• [DESCRIPTION OF THE TASK]: A word-for-word copy of the entries is the goal; leave out the pictures.

• [DATA RECORDS]:

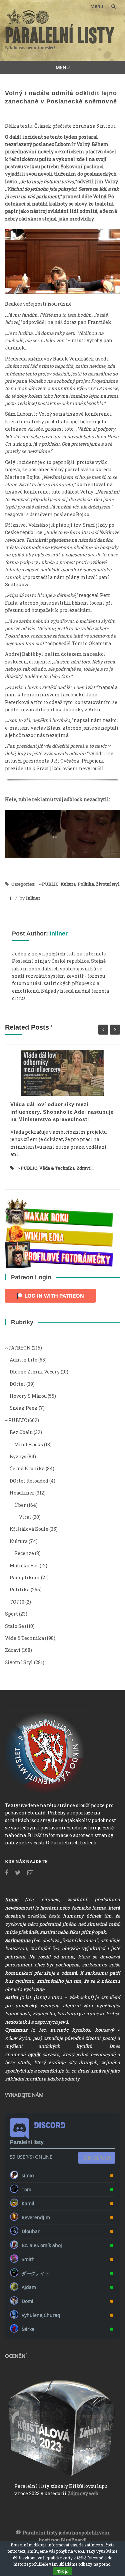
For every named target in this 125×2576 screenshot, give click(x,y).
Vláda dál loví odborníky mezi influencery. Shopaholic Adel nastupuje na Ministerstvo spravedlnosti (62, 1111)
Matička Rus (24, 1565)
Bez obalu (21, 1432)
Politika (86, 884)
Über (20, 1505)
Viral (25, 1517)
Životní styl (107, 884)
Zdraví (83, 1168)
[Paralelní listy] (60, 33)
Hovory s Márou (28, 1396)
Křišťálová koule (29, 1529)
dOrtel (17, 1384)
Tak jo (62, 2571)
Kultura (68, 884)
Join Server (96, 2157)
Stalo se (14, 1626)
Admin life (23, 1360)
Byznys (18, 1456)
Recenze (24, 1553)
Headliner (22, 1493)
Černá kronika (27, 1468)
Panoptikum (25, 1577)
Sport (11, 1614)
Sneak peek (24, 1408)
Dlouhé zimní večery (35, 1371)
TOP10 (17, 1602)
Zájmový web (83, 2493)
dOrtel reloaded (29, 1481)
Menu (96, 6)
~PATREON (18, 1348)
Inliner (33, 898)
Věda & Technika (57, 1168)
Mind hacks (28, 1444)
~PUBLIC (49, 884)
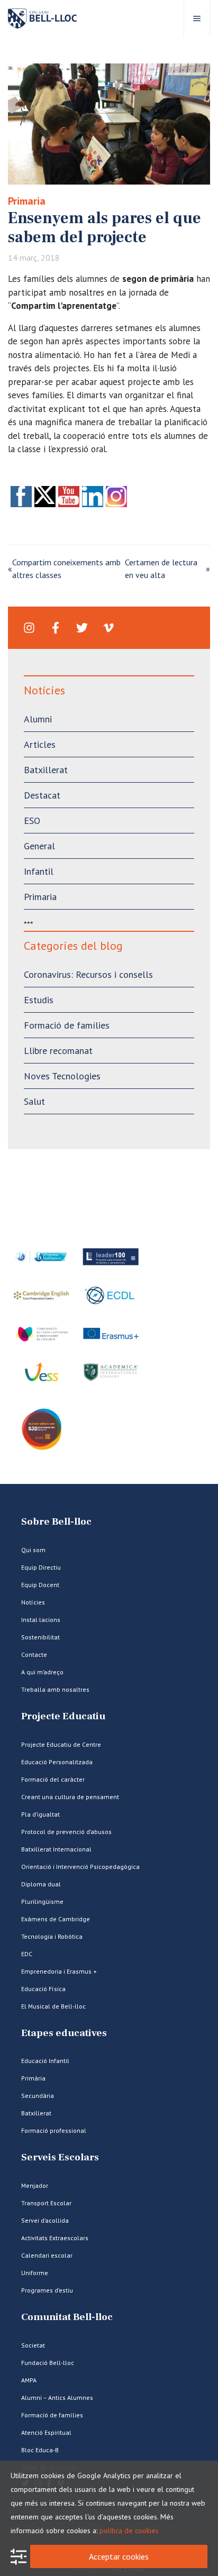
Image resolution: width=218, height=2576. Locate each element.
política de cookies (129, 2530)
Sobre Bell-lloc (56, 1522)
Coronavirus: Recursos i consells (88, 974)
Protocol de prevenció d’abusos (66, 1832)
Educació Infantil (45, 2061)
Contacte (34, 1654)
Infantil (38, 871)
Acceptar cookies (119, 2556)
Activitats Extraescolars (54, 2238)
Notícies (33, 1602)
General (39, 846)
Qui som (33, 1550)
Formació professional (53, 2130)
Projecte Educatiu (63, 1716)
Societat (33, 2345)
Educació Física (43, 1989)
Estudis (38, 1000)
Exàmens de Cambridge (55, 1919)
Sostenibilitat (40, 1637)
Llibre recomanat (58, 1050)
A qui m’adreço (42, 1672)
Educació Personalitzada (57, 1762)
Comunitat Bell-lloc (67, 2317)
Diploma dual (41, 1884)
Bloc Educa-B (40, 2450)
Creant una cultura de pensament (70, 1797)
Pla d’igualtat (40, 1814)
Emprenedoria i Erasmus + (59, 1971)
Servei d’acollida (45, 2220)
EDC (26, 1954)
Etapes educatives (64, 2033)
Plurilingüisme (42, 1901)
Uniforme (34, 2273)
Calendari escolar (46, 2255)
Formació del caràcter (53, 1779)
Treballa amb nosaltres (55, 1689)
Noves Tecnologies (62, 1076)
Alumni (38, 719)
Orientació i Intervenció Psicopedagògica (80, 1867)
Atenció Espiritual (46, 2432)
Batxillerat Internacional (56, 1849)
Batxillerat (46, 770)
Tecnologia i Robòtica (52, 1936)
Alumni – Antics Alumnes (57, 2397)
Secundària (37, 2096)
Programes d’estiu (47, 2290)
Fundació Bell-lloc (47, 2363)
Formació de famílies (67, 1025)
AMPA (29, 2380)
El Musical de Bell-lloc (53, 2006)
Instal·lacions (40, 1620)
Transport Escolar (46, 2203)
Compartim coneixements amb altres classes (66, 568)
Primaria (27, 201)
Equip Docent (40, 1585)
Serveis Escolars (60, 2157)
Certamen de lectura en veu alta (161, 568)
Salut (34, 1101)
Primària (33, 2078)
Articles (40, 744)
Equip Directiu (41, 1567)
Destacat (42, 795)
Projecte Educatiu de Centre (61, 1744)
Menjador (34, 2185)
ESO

• [SOLUTION]:
For every named target in this 125×2576 screenshot, give click(x,y).
Vláda dál loví odborníky mezi influencery. Shopaholic Adel nastupuje na Ministerstvo spravedlnosti (62, 1111)
Matička Rus (24, 1565)
Bez obalu (21, 1432)
Politika (86, 884)
Über (20, 1505)
Viral (25, 1517)
Životní styl (107, 884)
Zdraví (83, 1168)
[Paralelní listy] (60, 33)
Hovory s Márou (28, 1396)
Křišťálová koule (29, 1529)
dOrtel (17, 1384)
Tak jo (62, 2571)
Kultura (68, 884)
Join Server (96, 2157)
Stalo se (14, 1626)
Admin life (23, 1360)
Byznys (18, 1456)
Recenze (24, 1553)
Headliner (22, 1493)
Černá kronika (27, 1468)
Panoptikum (25, 1577)
Sport (11, 1614)
Sneak peek (24, 1408)
Dlouhé zimní večery (35, 1371)
TOP10 (17, 1602)
Zájmový web (83, 2493)
dOrtel reloaded (29, 1481)
Menu (96, 6)
~PATREON (18, 1348)
Inliner (33, 898)
Věda & Technika (57, 1168)
Mind hacks (28, 1444)
~PUBLIC (49, 884)
Image resolution: width=218, height=2576. Locate each element.
política de cookies (129, 2530)
Sobre Bell-lloc (56, 1522)
Coronavirus: Recursos i consells (88, 974)
Protocol de prevenció d’abusos (66, 1832)
Educació Infantil (45, 2061)
Contacte (34, 1654)
Infantil (38, 871)
Acceptar cookies (119, 2556)
Activitats Extraescolars (54, 2238)
Notícies (33, 1602)
General (39, 846)
Qui som (33, 1550)
Formació professional (53, 2130)
Projecte Educatiu (63, 1716)
Societat (33, 2345)
Educació Física (43, 1989)
Estudis (38, 1000)
Exàmens de Cambridge (55, 1919)
Sostenibilitat (40, 1637)
Llibre recomanat (58, 1050)
A qui m’adreço (42, 1672)
Educació Personalitzada (57, 1762)
Comunitat Bell-lloc (67, 2317)
Diploma dual (41, 1884)
Bloc Educa-B (40, 2450)
Creant una cultura de pensament (70, 1797)
Pla d’igualtat (40, 1814)
Emprenedoria i Erasmus + (59, 1971)
Servei d’acollida (45, 2220)
EDC (26, 1954)
Etapes educatives (64, 2033)
Plurilingüisme (42, 1901)
Uniforme (34, 2273)
Calendari escolar (46, 2255)
Formació del caràcter (53, 1779)
Treballa amb nosaltres (55, 1689)
Noves Tecnologies (62, 1076)
Alumni (38, 719)
Orientació i Intervenció Psicopedagògica (80, 1867)
Atenció Espiritual (46, 2432)
Batxillerat Internacional (56, 1849)
Batxillerat (46, 770)
Tecnologia i Robòtica (52, 1936)
Alumni – Antics Alumnes (57, 2397)
Secundària (37, 2096)
Programes d’estiu (47, 2290)
Fundació Bell-lloc (47, 2363)
Formació de famílies (67, 1025)
AMPA (29, 2380)
El Musical de Bell-lloc (53, 2006)
Instal·lacions (40, 1620)
Transport Escolar (46, 2203)
Compartim coneixements amb altres classes (66, 568)
Primaria (27, 201)
Equip Docent (40, 1585)
Serveis Escolars (60, 2157)
Certamen de lectura en veu alta (161, 568)
Salut (34, 1101)
Primària (33, 2078)
Articles (40, 744)
Equip Directiu (41, 1567)
Destacat (42, 795)
Projecte Educatiu de Centre (61, 1744)
Menjador (34, 2185)
ESO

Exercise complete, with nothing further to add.